The 43-year-old could have received up to five years in state prison. However, there is a presumption against incarceration for first-time offenders who plead guilty to third-or fourth-degree crimes.
That means the retired Philadelphia Flyer is unlikely to serve any time for his crimes, said Mark Eliades, the deputy attorney general who prosecuted the case.
Under terms of Tocchet's plea deal, the state made no sentencing recommendation, leaving it to the discretion of the court.
Afterward, Tocchet's lawyer, Kevin Marino, said his client long ago acknowledged having made a mistake by becoming involved in illegal gambling. Marino pointed out that the more sensational allegations in the case - including rumours of mob ties and game fixing - never materialized.
"Mr. Tocchet never placed a bet on professional hockey. Mr. Tocchet never took a bet on professional hockey," Marino said. "He in no way compromised the integrity of the game of hockey or the National Hockey League."
Before being sentenced on Friday, Tocchet told the judge, "I'm sorry to the court, my family and friends I was involved in this."

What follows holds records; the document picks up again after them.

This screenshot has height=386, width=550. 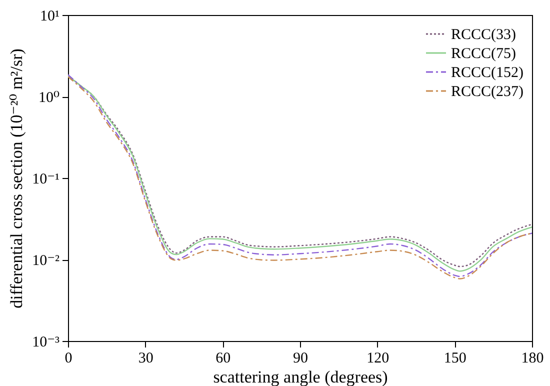 What do you see at coordinates (224, 358) in the screenshot?
I see `x-tick-label: 60` at bounding box center [224, 358].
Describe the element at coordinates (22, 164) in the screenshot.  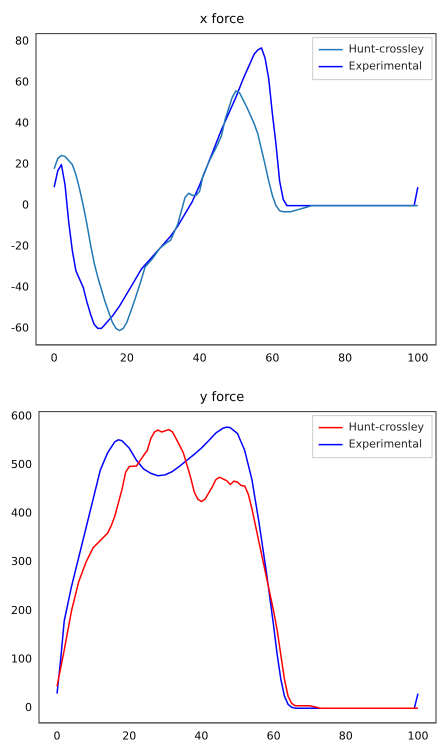
I see `y-tick-label: 20` at that location.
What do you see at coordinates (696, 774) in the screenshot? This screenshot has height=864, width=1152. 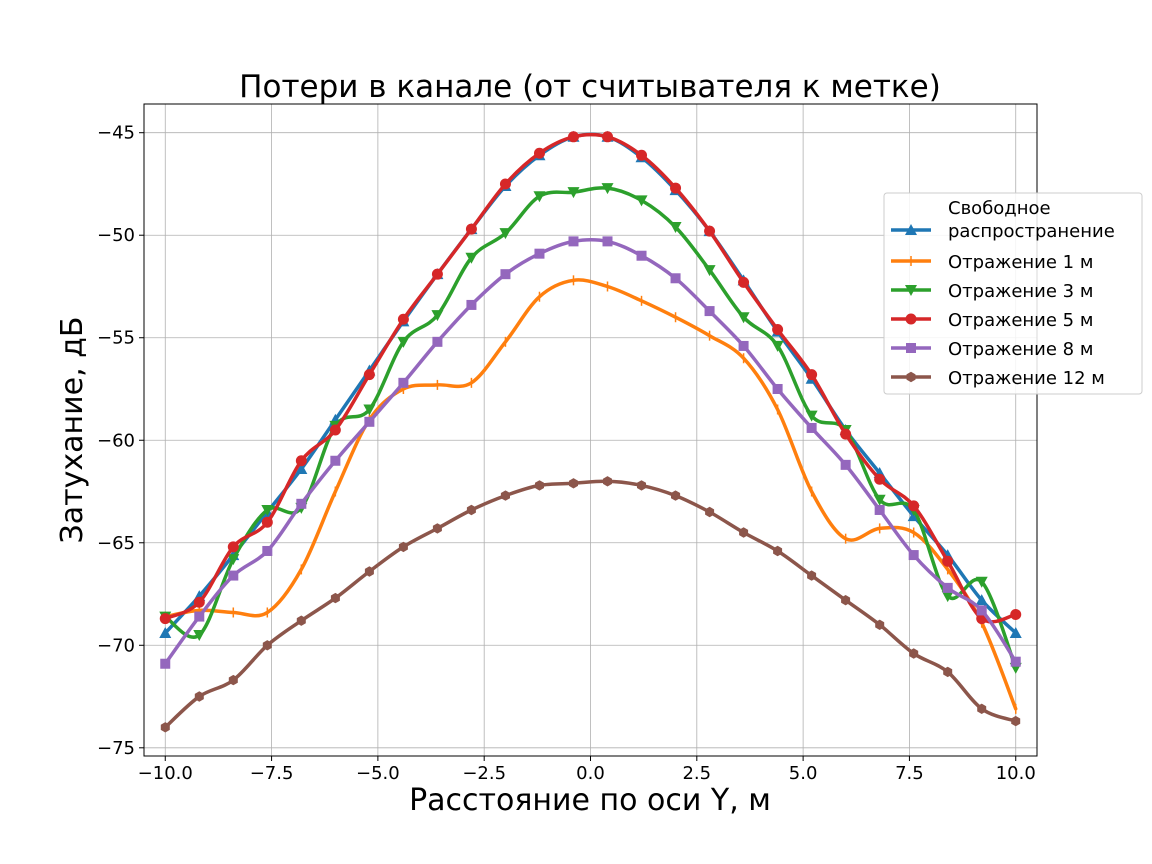 I see `x-tick-label: 2.5` at bounding box center [696, 774].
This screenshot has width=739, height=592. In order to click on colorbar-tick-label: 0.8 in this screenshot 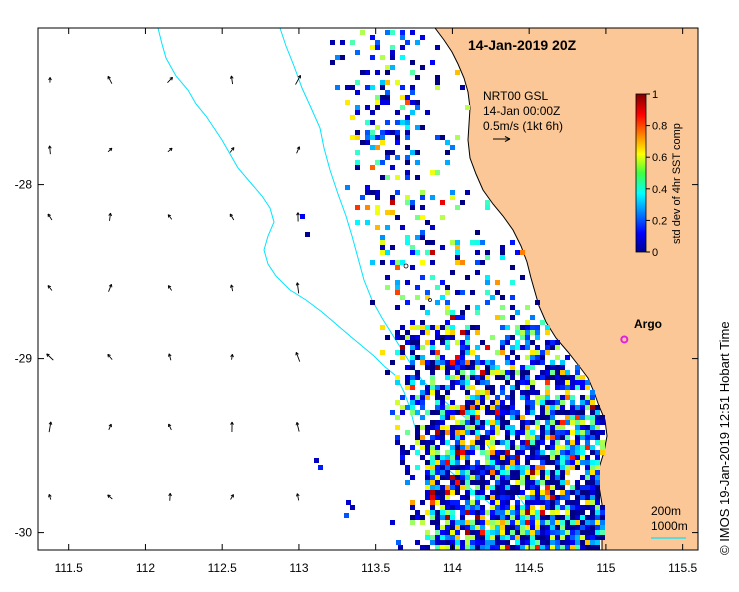, I will do `click(660, 127)`.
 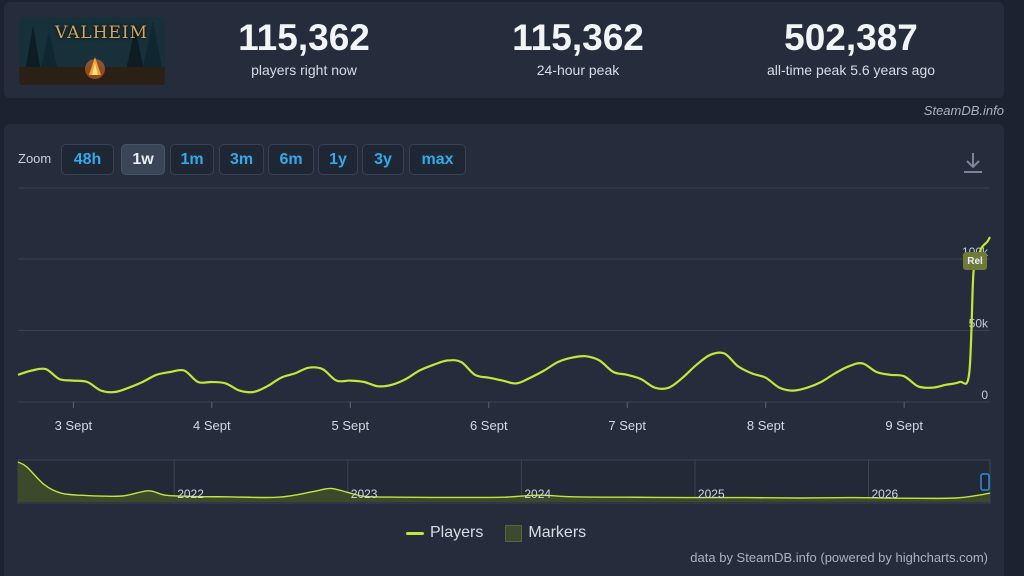 What do you see at coordinates (351, 426) in the screenshot?
I see `x-tick-label: 5 Sept` at bounding box center [351, 426].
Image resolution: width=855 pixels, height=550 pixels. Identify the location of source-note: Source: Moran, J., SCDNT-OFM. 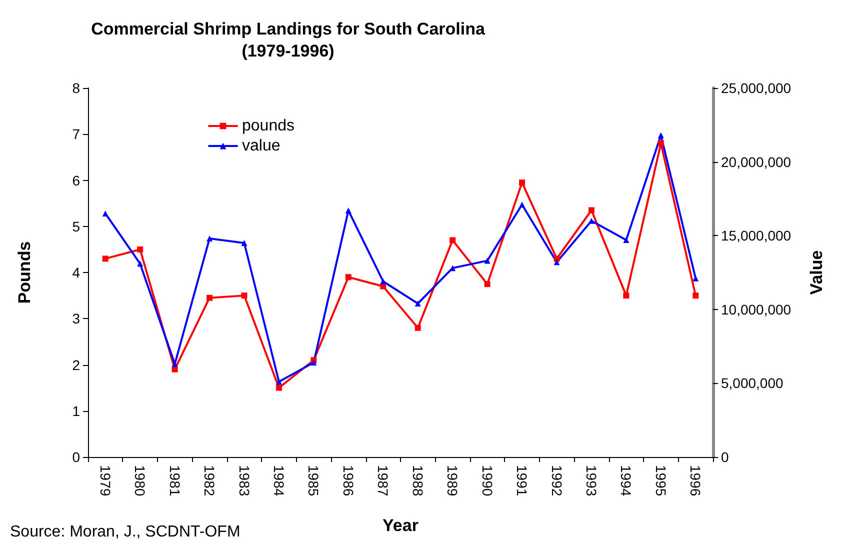
(125, 532).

An assistant coach with the Phoenix Coyotes under legendary Wayne Gretzky, Tocchet partnered with a New Jersey state trooper and another man in a sports betting venture they ran for five years. He has been on indefinite leave from his job since being charged, but Marino said Tocchet hopes to return to the sport now that the case has been resolved.
NHL commissioner Gary Bettman hired lawyer Robert Cleary to conduct an internal investigation. A former federal prosecutor, Cleary is best known for prosecuting Unabomber Theodore Kaczynski.

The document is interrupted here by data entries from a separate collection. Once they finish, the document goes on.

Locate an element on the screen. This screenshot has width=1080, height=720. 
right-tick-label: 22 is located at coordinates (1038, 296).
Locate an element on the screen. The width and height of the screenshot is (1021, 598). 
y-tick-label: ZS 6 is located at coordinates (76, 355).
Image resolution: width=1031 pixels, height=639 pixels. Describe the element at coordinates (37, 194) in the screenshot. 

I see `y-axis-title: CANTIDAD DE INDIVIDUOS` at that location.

"In light of today's events, Mr. Cleary is now in a position to conclude his independent investigation," NHL spokesman Gary Meagher said in a statement on Friday. "Once the commissioner receives Mr. Cleary's report, it is probable that he will want to meet with Mr. Tocchet before making a determination."
He would not answer any questions, including whether Tocchet has a future in professional hockey.

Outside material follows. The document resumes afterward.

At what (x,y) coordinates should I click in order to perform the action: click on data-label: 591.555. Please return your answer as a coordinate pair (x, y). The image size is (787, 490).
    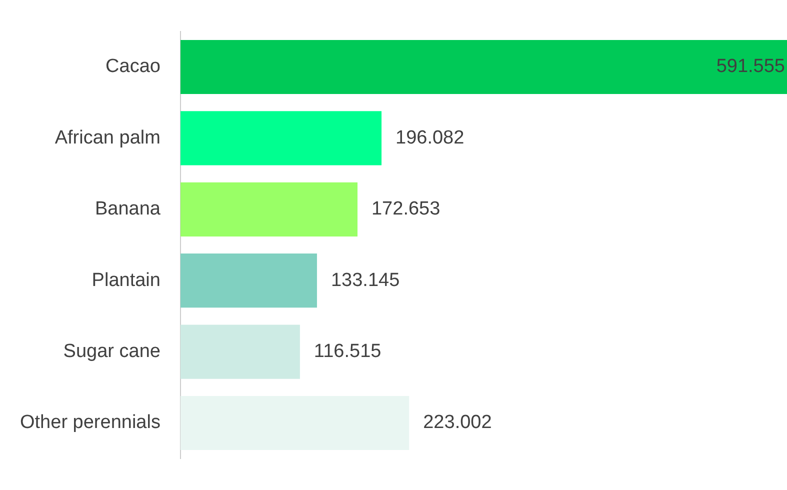
    Looking at the image, I should click on (750, 67).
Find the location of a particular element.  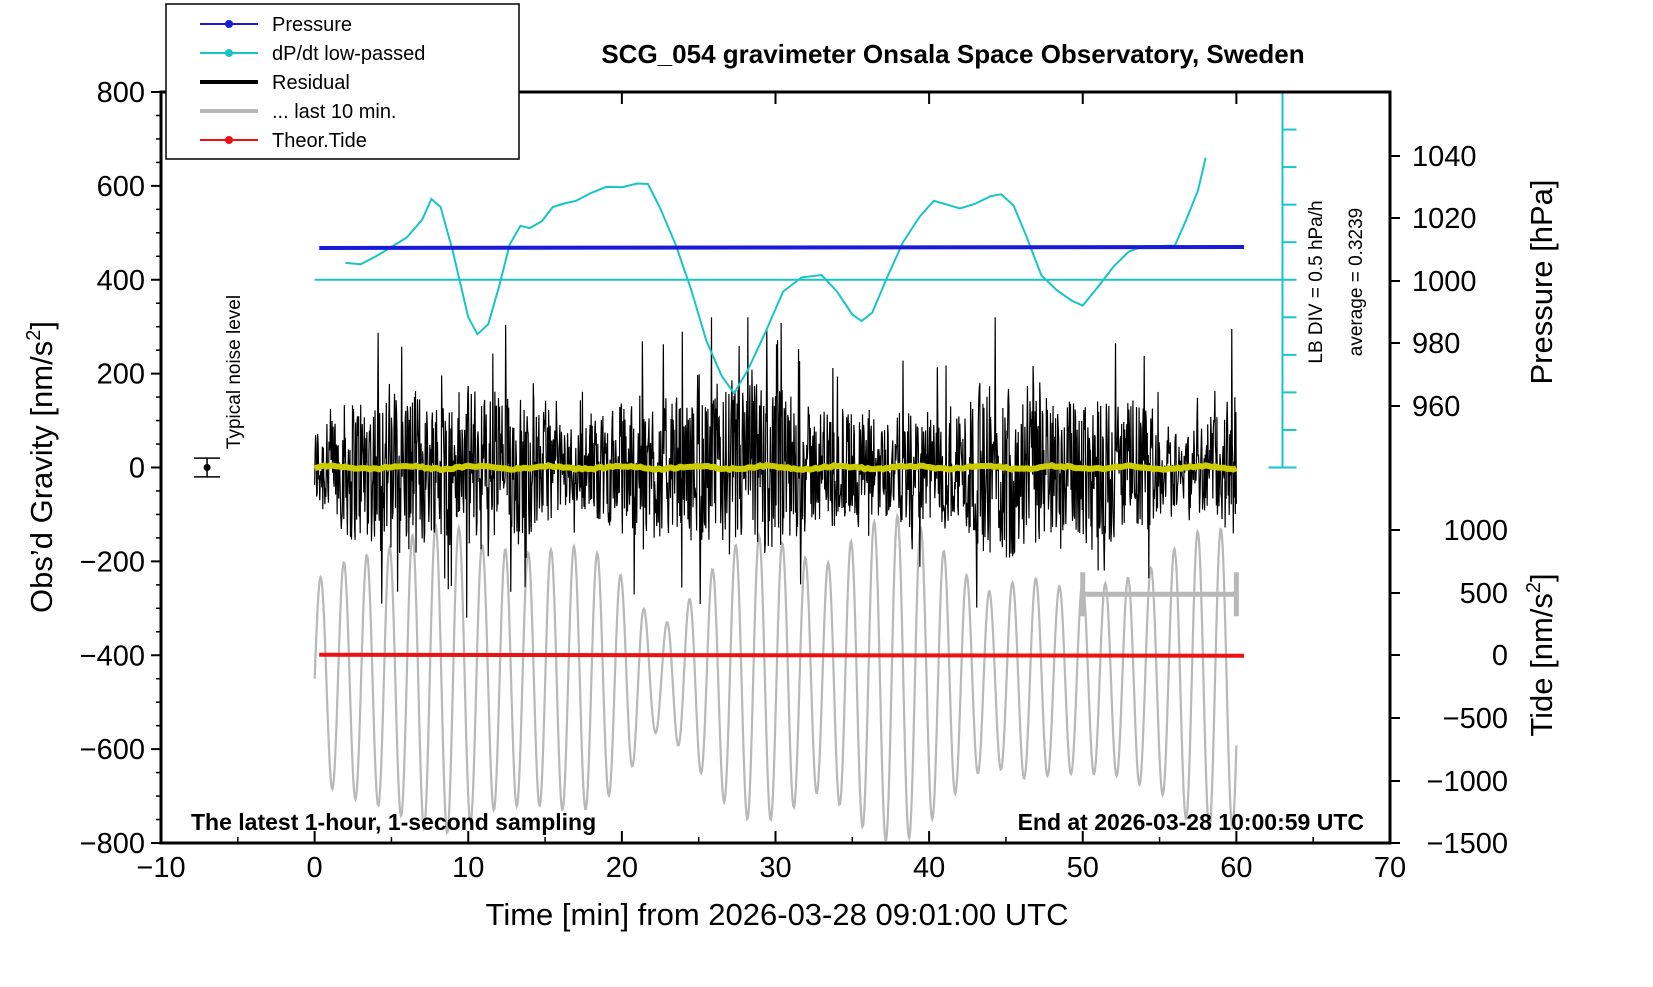

y-tick-label: 600 is located at coordinates (121, 187).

James Harney, the trooper who has since been forced to give up his badge, was sentenced earlier this month to five years in prison. The other man, James Ulmer, will be sentenced on Aug. 24.
The case became one of the biggest stories in hockey in February 2006, when the men were charged, because authorities said several of the bettors were people connected to the game. The only name revealed was Janet Jones Gretzky, the wife of Gretzky. But authorities quickly said neither she nor other bettors would be charged.
The case remained international news throughout the 2006 Winter Olympics in Turin, Italy, where Gretzky served as the executive director of Team Canada.
In the investigation that followed, authorities and hockey officials said there's no evidence of betting on hockey.
However, the betting was heavy on other sports. In the 40 days that led up to the charges, the ring handled US$1.7 million in bets, including college football bowl games and the Super Bowl.
The business was lucrative for Harney while it lasted. When he was arrested, police took 32 watches and nine televisions from his home, and he forfeited his home, his interest in his wife's home and cash.
No assets were seized from Tocchet, and he was not assessed any fines. Tocchet, a married father of one, can complete probation in his home state of Arizona, Judge Thomas Smith Jr. said.
Harney met Tocchet in the 1990s, when Tocchet was playing for the Philadelphia Flyers and Harney tended bar at a hotel frequented by athletes. After retiring in 2002, Tocchet became Gretzky's top assistant coach with the Coyotes.